* [Task to complete]
Reproduce the material below line for line, leaving every character as it is.

[Collected data entries]
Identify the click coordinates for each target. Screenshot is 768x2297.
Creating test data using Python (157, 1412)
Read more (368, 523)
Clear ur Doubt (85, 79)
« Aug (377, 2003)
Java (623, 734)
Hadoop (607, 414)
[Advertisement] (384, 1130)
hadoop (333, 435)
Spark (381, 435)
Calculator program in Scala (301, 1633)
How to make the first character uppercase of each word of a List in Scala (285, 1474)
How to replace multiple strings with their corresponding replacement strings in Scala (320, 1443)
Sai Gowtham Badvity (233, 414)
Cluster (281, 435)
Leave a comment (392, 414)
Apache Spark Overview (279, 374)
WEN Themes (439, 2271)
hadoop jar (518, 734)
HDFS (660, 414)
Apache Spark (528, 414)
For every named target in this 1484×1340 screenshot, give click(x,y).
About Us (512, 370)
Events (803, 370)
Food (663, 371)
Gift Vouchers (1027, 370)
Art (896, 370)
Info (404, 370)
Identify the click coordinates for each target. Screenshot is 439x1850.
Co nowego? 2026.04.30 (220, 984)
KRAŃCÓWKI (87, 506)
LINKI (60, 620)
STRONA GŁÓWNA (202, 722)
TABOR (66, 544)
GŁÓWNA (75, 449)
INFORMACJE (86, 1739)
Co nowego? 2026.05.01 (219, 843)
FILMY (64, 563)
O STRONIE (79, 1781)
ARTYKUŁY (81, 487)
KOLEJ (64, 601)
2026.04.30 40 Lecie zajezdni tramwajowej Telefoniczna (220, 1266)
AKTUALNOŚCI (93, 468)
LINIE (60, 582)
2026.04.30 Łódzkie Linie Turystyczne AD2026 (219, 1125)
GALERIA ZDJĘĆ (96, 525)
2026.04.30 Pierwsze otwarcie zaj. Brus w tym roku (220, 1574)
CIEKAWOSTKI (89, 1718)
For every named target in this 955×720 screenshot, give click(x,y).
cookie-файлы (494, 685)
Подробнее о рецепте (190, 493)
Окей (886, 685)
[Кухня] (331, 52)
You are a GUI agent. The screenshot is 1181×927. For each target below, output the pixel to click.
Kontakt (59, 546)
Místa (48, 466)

* [Exercise solution]
Identify the click coordinates for each target. Screenshot is 768x2297.
Creating test data using Python (157, 1412)
Read more (368, 523)
Clear ur Doubt (85, 79)
« Aug (377, 2003)
Java (623, 734)
Hadoop (607, 414)
[Advertisement] (384, 1130)
hadoop (333, 435)
Spark (381, 435)
Calculator program in Scala (301, 1633)
How to make the first character uppercase of each word of a List in Scala (285, 1474)
How to replace multiple strings with their corresponding replacement strings in Scala (320, 1443)
Sai Gowtham Badvity (233, 414)
Cluster (281, 435)
Leave a comment (392, 414)
Apache Spark Overview (279, 374)
WEN Themes (439, 2271)
hadoop jar (518, 734)
HDFS (660, 414)
Apache Spark (528, 414)
For every named target in this 1484×1340 screenshot, give click(x,y).
About Us (512, 370)
Events (803, 370)
Food (663, 371)
Gift Vouchers (1027, 370)
Art (896, 370)
Info (404, 370)
Identify the click coordinates for each target. Screenshot is 439x1850.
Co nowego? 2026.04.30 (220, 984)
KRAŃCÓWKI (87, 506)
LINKI (60, 620)
STRONA GŁÓWNA (202, 722)
TABOR (66, 544)
GŁÓWNA (75, 449)
INFORMACJE (86, 1739)
Co nowego? 2026.05.01 (219, 843)
FILMY (64, 563)
O STRONIE (79, 1781)
ARTYKUŁY (81, 487)
KOLEJ (64, 601)
2026.04.30 40 Lecie zajezdni tramwajowej Telefoniczna (220, 1266)
AKTUALNOŚCI (93, 468)
LINIE (60, 582)
2026.04.30 Łódzkie Linie Turystyczne AD2026 (219, 1125)
GALERIA ZDJĘĆ (96, 525)
2026.04.30 Pierwsze otwarcie zaj. Brus w tym roku (220, 1574)
CIEKAWOSTKI (89, 1718)
For every named target in this 955×720 screenshot, give click(x,y).
cookie-файлы (494, 685)
Подробнее о рецепте (190, 493)
Окей (886, 685)
[Кухня] (331, 52)
You are a GUI agent. The screenshot is 1181×927. For each target below, output the pixel to click.
Kontakt (59, 546)
Místa (48, 466)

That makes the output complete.